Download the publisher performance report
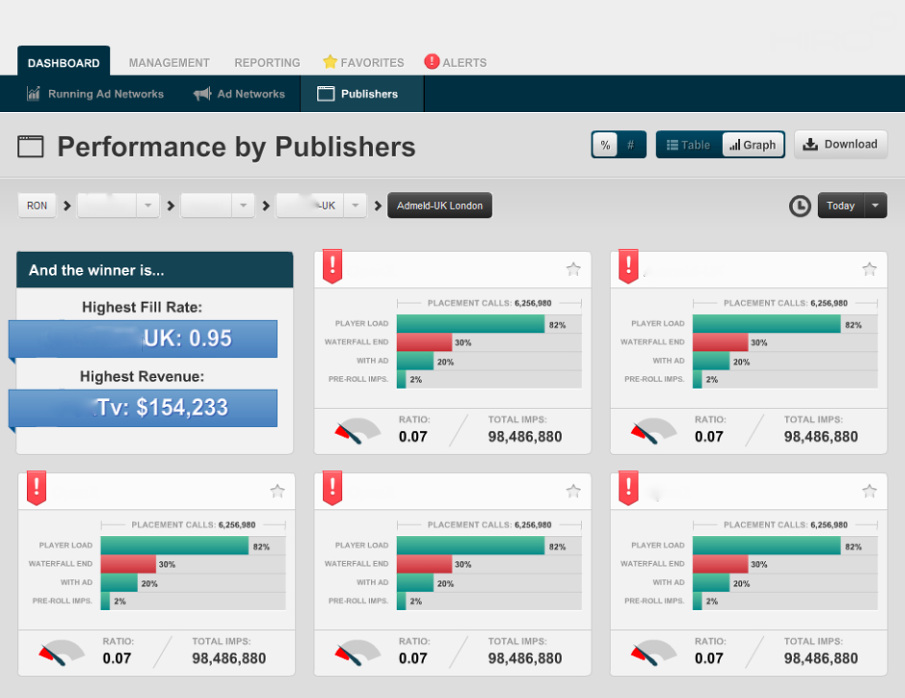The height and width of the screenshot is (698, 905). pyautogui.click(x=840, y=144)
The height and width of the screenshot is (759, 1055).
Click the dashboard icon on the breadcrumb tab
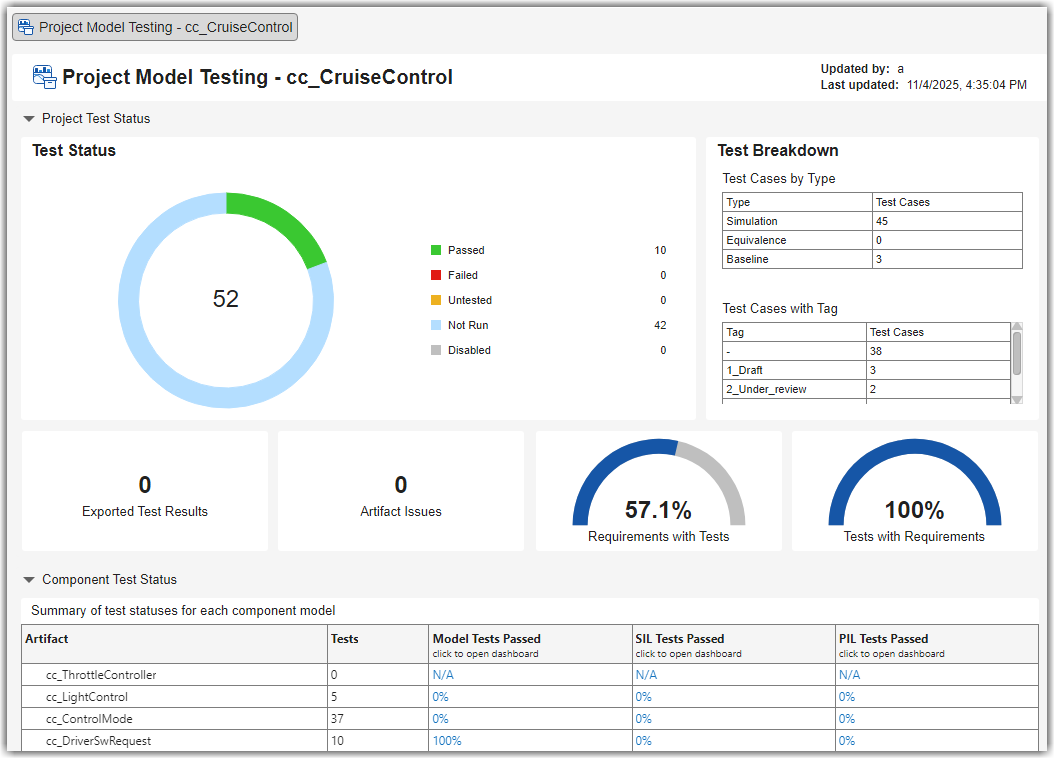tap(25, 27)
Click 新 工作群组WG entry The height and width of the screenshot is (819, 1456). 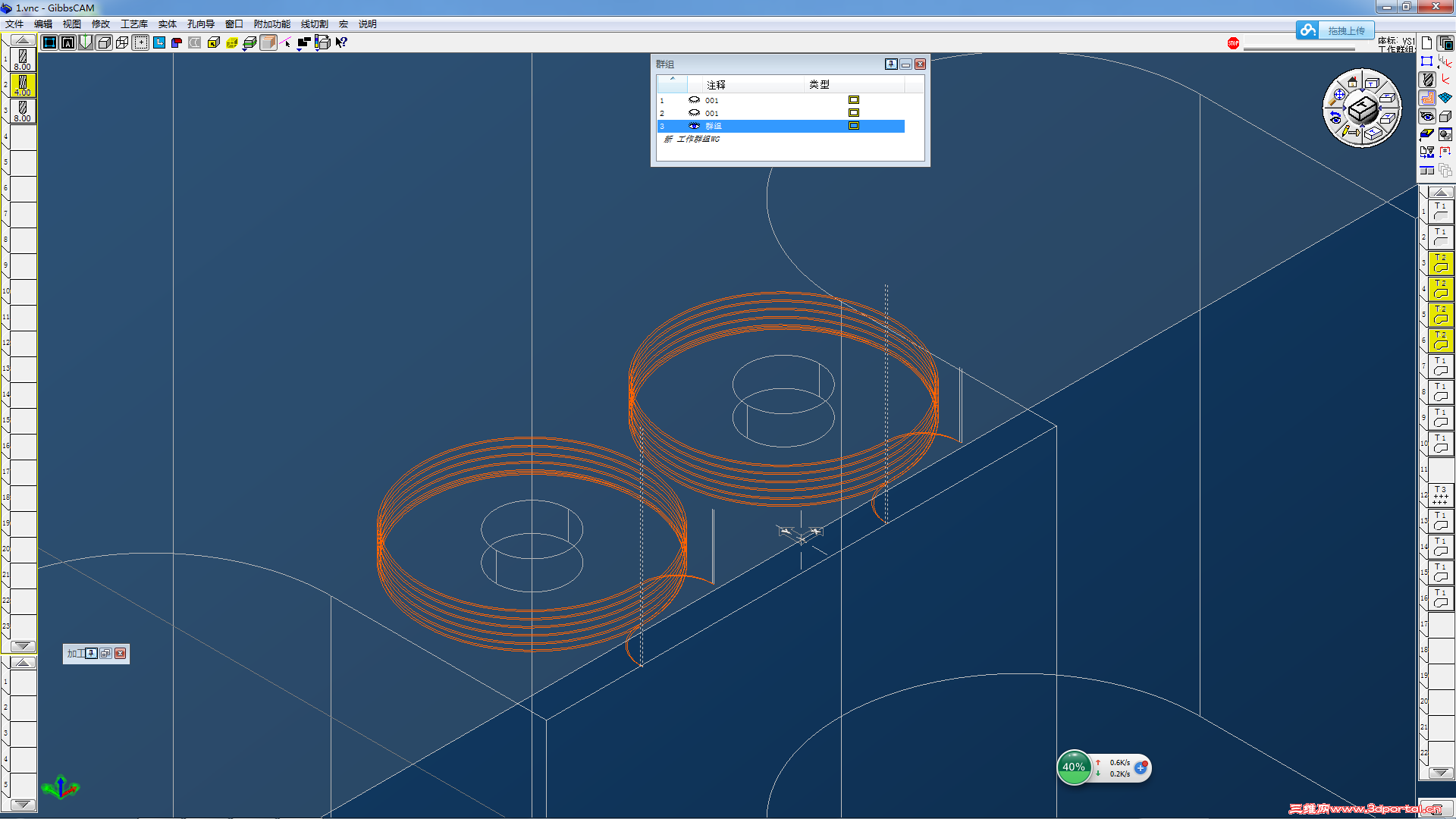tap(692, 140)
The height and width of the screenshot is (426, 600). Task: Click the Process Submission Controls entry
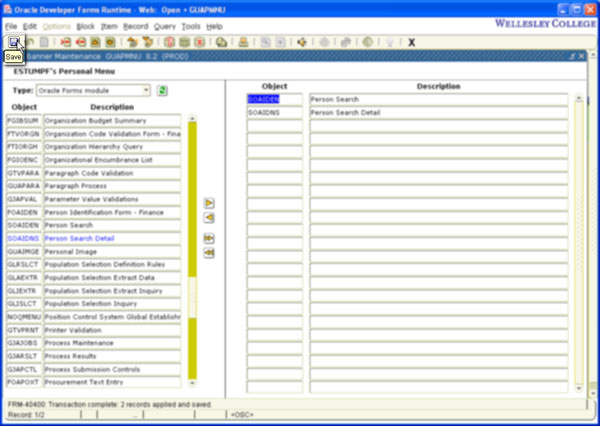pos(111,369)
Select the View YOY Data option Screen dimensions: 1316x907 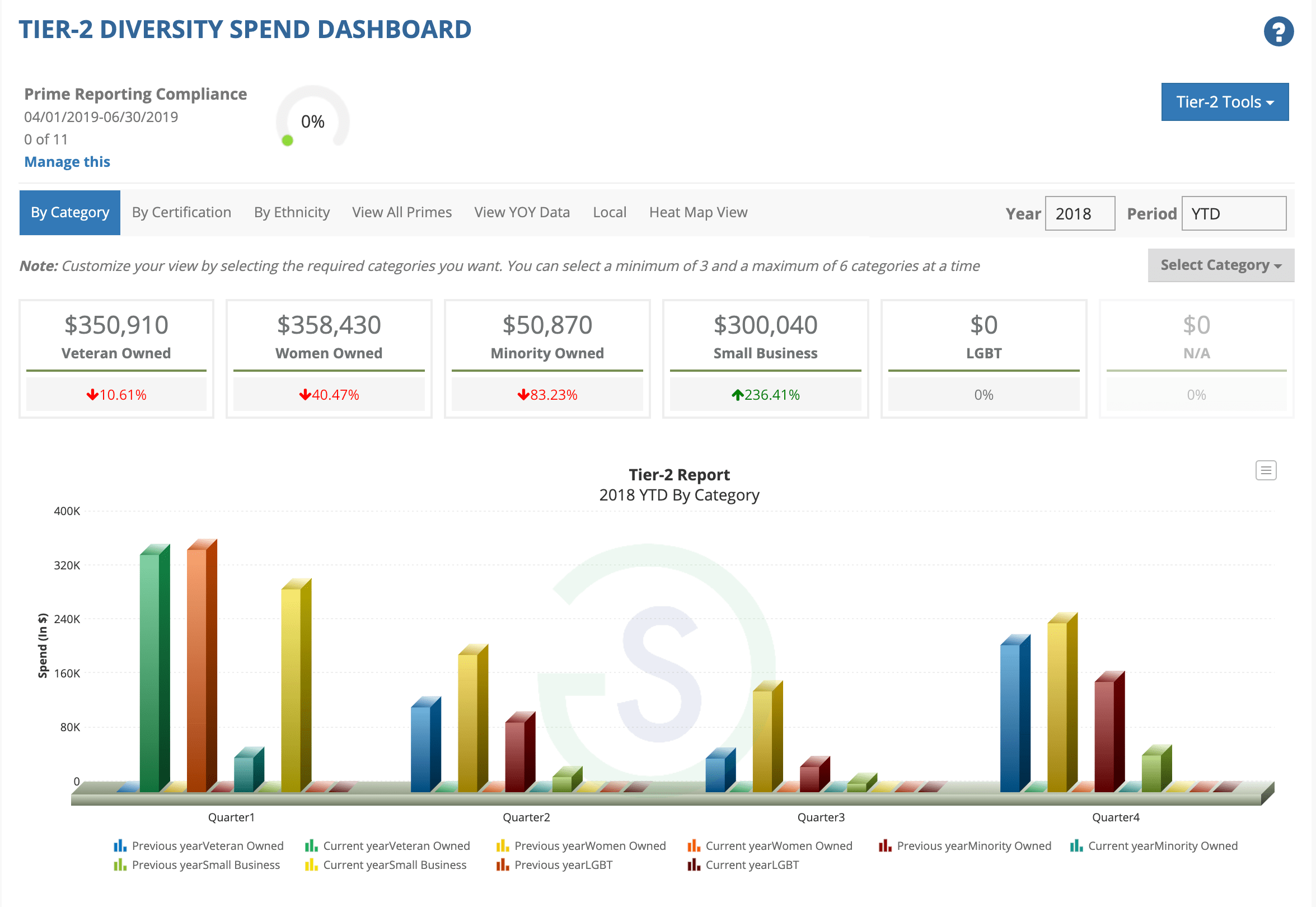point(522,212)
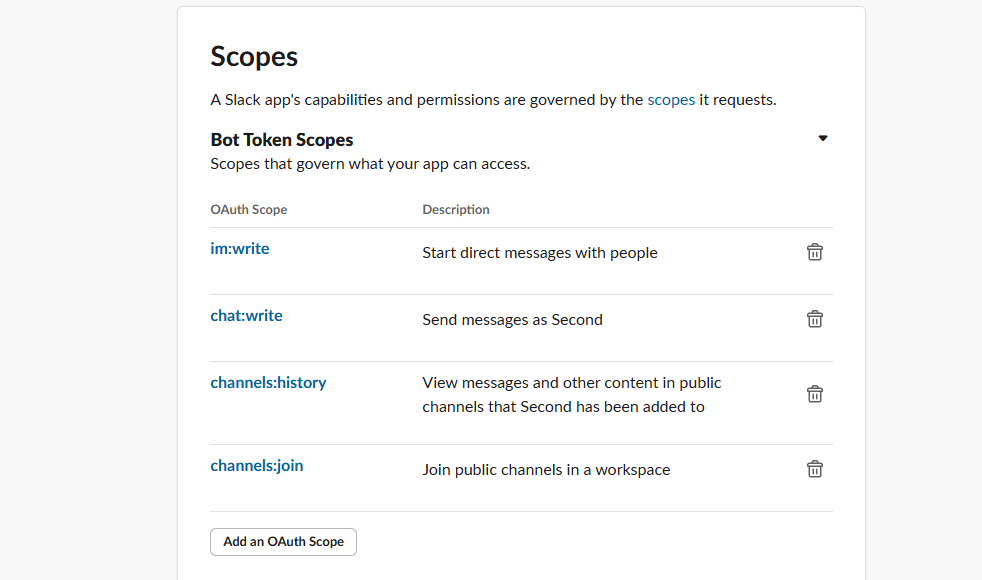
Task: Open the im:write scope link
Action: coord(240,248)
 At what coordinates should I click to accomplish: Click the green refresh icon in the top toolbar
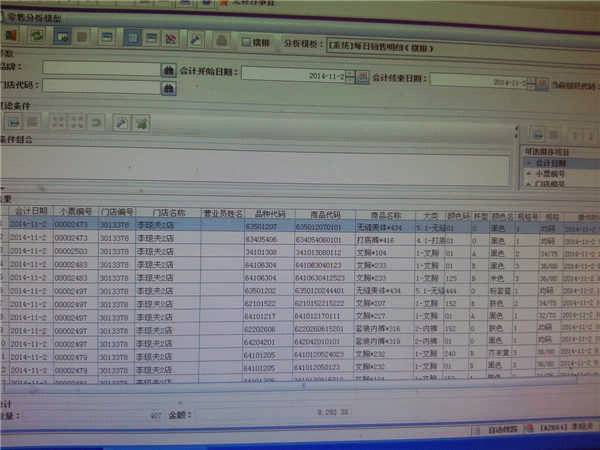tap(36, 37)
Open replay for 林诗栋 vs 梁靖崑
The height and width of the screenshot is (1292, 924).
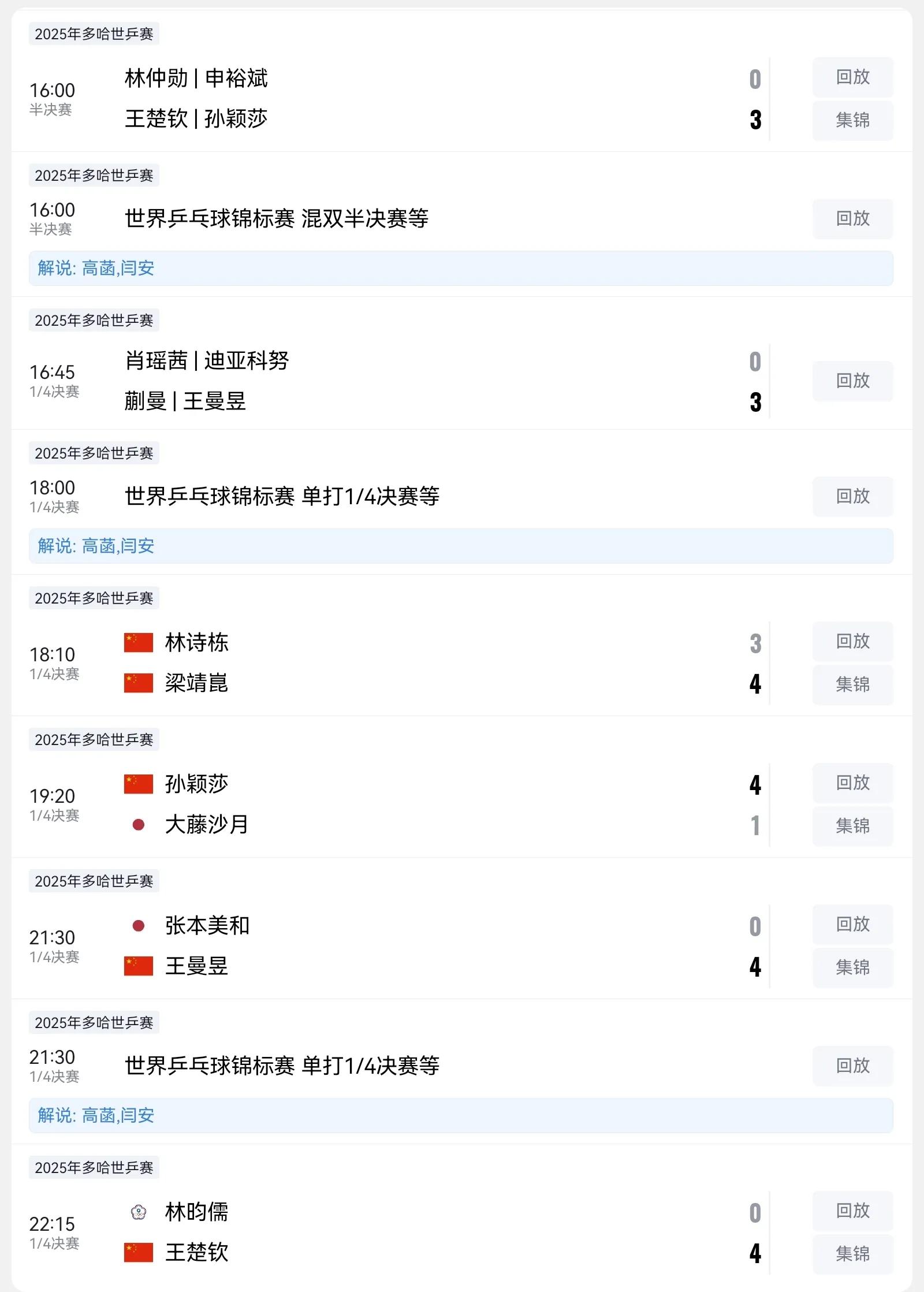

____________________

PROBLEM DESCRIPTION: Set out the lines above as a numbered list, from the line containing "Open replay for 林诗栋 vs 梁靖崑" through the last of the lines, both included. Skip blank lines and leave the pictures out.

TASK RESPONSE:
1. Open replay for 林诗栋 vs 梁靖崑
2. The height and width of the screenshot is (1292, 924).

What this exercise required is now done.